Hey, Mister Marshall (St. Mary's Rebels 4) - Page 175

“We both know that I haven’t been able to give myself to you the way you give yourself to me. I haven’t been able to talk, to tell, to say, to bare myself like you do. For me. And that’s because I… I don’t know how, you see. I don’t… I never learned and… But the thing is, Poe, the thing is that if I’d do it, if I’d learn it for anyone in this world it would be for you. But before I do that, before I tell you those things, all the things that I haven’t been able to say, I have to tell you everything else. I have to tell you the truth. The truth about me. About the kind of man I am. The kind of man I… was.”

My heart is twisting and twisting in my chest and I shake my head. “Alaric, you don’t —”

But he doesn’t listen.

He speaks over me.

And he speaks in a thready whisper, a whisper that chokes me with pain.

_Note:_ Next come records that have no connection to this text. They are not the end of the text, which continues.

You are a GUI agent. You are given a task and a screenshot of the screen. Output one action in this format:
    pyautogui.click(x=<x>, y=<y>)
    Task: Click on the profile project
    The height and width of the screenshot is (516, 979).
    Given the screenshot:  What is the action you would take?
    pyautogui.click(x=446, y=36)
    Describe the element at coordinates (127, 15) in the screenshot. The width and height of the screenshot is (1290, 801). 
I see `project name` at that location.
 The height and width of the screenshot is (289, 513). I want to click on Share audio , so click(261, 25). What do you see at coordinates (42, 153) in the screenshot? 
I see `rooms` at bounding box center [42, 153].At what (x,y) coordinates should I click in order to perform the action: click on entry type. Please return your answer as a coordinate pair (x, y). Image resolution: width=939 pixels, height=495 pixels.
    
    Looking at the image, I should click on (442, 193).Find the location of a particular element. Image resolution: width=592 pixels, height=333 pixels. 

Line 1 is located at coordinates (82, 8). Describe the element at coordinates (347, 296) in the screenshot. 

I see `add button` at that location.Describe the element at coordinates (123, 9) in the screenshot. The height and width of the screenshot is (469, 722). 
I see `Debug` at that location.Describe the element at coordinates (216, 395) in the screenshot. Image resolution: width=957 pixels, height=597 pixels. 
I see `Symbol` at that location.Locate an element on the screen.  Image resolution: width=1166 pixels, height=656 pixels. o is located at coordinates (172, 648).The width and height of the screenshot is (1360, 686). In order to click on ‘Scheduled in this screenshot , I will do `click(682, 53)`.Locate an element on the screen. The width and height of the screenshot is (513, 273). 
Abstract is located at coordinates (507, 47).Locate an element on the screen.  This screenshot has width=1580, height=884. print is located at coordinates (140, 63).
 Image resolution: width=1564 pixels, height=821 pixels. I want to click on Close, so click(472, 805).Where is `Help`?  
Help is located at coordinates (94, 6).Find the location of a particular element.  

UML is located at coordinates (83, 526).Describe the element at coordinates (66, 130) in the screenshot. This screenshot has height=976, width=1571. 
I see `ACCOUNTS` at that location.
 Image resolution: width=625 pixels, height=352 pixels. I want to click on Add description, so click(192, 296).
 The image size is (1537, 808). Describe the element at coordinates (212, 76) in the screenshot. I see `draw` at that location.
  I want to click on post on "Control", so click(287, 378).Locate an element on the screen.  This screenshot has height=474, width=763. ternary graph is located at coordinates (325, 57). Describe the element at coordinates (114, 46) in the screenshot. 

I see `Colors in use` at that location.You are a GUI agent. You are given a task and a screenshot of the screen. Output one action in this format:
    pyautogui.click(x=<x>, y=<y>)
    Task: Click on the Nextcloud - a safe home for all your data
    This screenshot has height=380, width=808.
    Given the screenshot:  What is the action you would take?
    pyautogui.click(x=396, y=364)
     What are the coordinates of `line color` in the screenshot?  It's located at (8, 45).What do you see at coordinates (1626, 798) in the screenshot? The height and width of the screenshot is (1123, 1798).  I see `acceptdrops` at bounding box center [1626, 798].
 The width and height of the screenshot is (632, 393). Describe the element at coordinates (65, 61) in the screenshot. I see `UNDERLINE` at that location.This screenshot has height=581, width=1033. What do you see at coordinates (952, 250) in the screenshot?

“In life, I’ve always struggled,” he begins. “I’ve always struggled with… everything. First when I was born, I struggled to breathe. My lungs were weak. I struggled to eat. I struggled to regulate my body temperature. To grow. To gain weight. To be healthy. I struggled with that. When I somehow survived that, those early months of my life, I struggled to fit in. I struggled to… connect with people. To make friends. To be a part of something. To belong somewhere. At school, in classes, in study groups. But mostly at home.

“Yeah, I struggled a lot at home. I struggled with feeling safe. I struggled with feeling warm, with feeling… loved. And that’s because I wasn’t. I wasn’t loved. I never was. And I deserved it, you understand? I deserved not being loved for killing my mother. I killed my mother. I was responsible for her death. I was responsible for all the blood that she’d lost. During my birth. How she looked like death before death came for her. My father used to tell me that. That she looked like death before death actually came for her. And I did that. Me. So yeah, I deserved his hatred. But that’s not all. That wasn’t my only crime, killing my mother. On top of that, being a murderer, I was so different. I was so… strange to him. So weak and sickly and pale. Like I was death itself. Again, something my father would tell me, that I was death. That I was born to kill. To kill my mother. To kill any hopes my father had for his legacy. And so I always thought that that was my due, you realize. That struggling, being hated, being hit and punched by the man who brought me into this world was my due.

“And when something is your due, you take it, don’t you? You take it standing up. You take it with all the courage and bravery and dignity you can muster. I didn’t, though. I couldn’t. Because I was so afraid. I was always so afraid of my father. So I ran from him. I hid. I ducked for cover. I cowered. I crouched. I crawled. Every time my father came home, I’d hide under the bed. I’d hide in the closet. I’d hide up on the roof, in the woods. I’d hide. I’d just… hide, trying to disappear. And God, I hated that. I hated that so much. I hated myself for being so pathetic, so weak, so small. I wanted to be strong, you know. I wanted to be someone who could take it. Who could take all the beatings, all the curses, all the abuse and still stand strong. I wanted…” He chuckles harshly. “To be someone else. Someone different than who I was. So later, years later, when they came for me, my classmates, and beat me and broke me, I thought that was my chance. To die.”

“What?”

“To kill myself,” he says, his eyes far away now. “I wanted to die, you understand? I wanted them to kill me. I wanted them to fucking end my pathetic life. And when they didn’t, when they couldn’t do the job right and all I got at the end of it was a month-long hospital stay, I was so angry. At them. At myself. At everything. So much so that years later I punished you for it. I punished you for the things that others did to me but not well. Not in a way that got the job done. That gave me what I wanted: death.

“But anyway, I thought if they couldn’t do it, then I would. I would kill myself. I would fucking die in this hospital bed myself. And be reborn. As someone else. Someone stronger. Someone people would be afraid of. Someone people respected and looked up to. Someone with no weakness, no softness. Someone who never lost. A Marshall. A true Marshall.